-------- Textausschnitt

Gerade weil ich die großen Herausforderungen kenne, vor denen die EU steht, werde ich für Jean-Claude Juncker als EU-Kommissionspräsidenten stimmen. Dabei geht es hier ganz und gar nicht um eine EU-typische Kumpanei, um die Koalition XXL und erst recht nicht um schwarz-grün. Es lassen sich manche Muster aus Berlin oder anderen EU-Hauptstädten nicht einfach auf die europäische Politik übertragen. Ich will die Stärken von Juncker stärken. Er ist geeigneter als jeder andere bisher vom Rat genannten Kandidaten auch wenn ich weiß, dass der Mann ein Christdemokrat ist und bleibt und ich mich sicher noch oft über ihn ärgern werde.

----------------
-------- Bereitgestellte Daten

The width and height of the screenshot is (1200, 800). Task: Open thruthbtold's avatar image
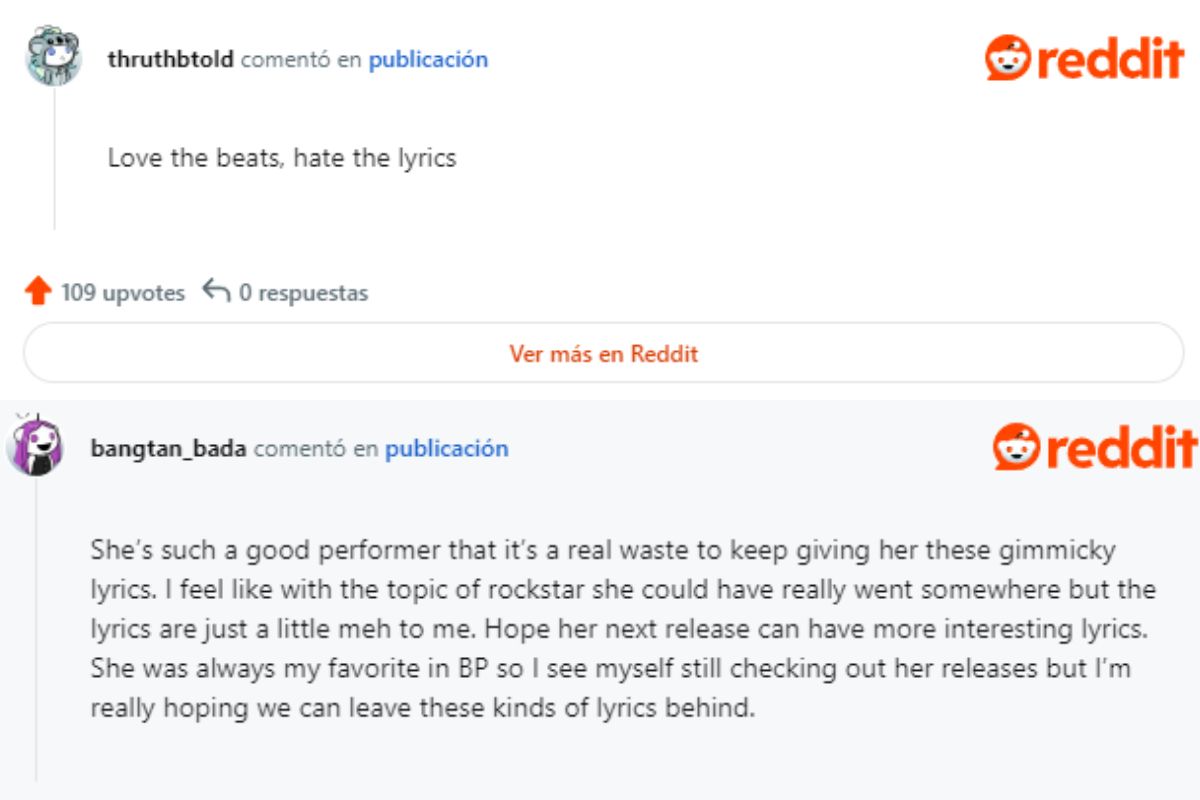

----------------

## Deine Aufgabe 1
Gib aus dem Textausschnitt alles von „Gerade weil ich“ bis hinunter zu „ihn ärgern werde.“ wortgetreu aus.
## Deine Aufgabe 2
Fasse den Textausschnitt in zwei Sätzen zusammen.

## Ergebnis 1
Gerade weil ich die großen Herausforderungen kenne, vor denen die EU steht, werde ich für Jean-Claude Juncker als EU-Kommissionspräsidenten stimmen. Dabei geht es hier ganz und gar nicht um eine EU-typische Kumpanei, um die Koalition XXL und erst recht nicht um schwarz-grün. Es lassen sich manche Muster aus Berlin oder anderen EU-Hauptstädten nicht einfach auf die europäische Politik übertragen. Ich will die Stärken von Juncker stärken. Er ist geeigneter als jeder andere bisher vom Rat genannten Kandidaten auch wenn ich weiß, dass der Mann ein Christdemokrat ist und bleibt und ich mich sicher noch oft über ihn ärgern werde.

## Ergebnis 2
Gerade wegen der großen Herausforderungen der EU wird angekündigt, für Jean-Claude Juncker als EU-Kommissionspräsidenten zu stimmen, wobei es nicht um Kumpanei, eine Koalition XXL oder Schwarz-Grün gehe. Juncker sei geeigneter als alle bisher vom Rat genannten Kandidaten, auch wenn er Christdemokrat ist und noch oft Ärger über ihn erwartet wird.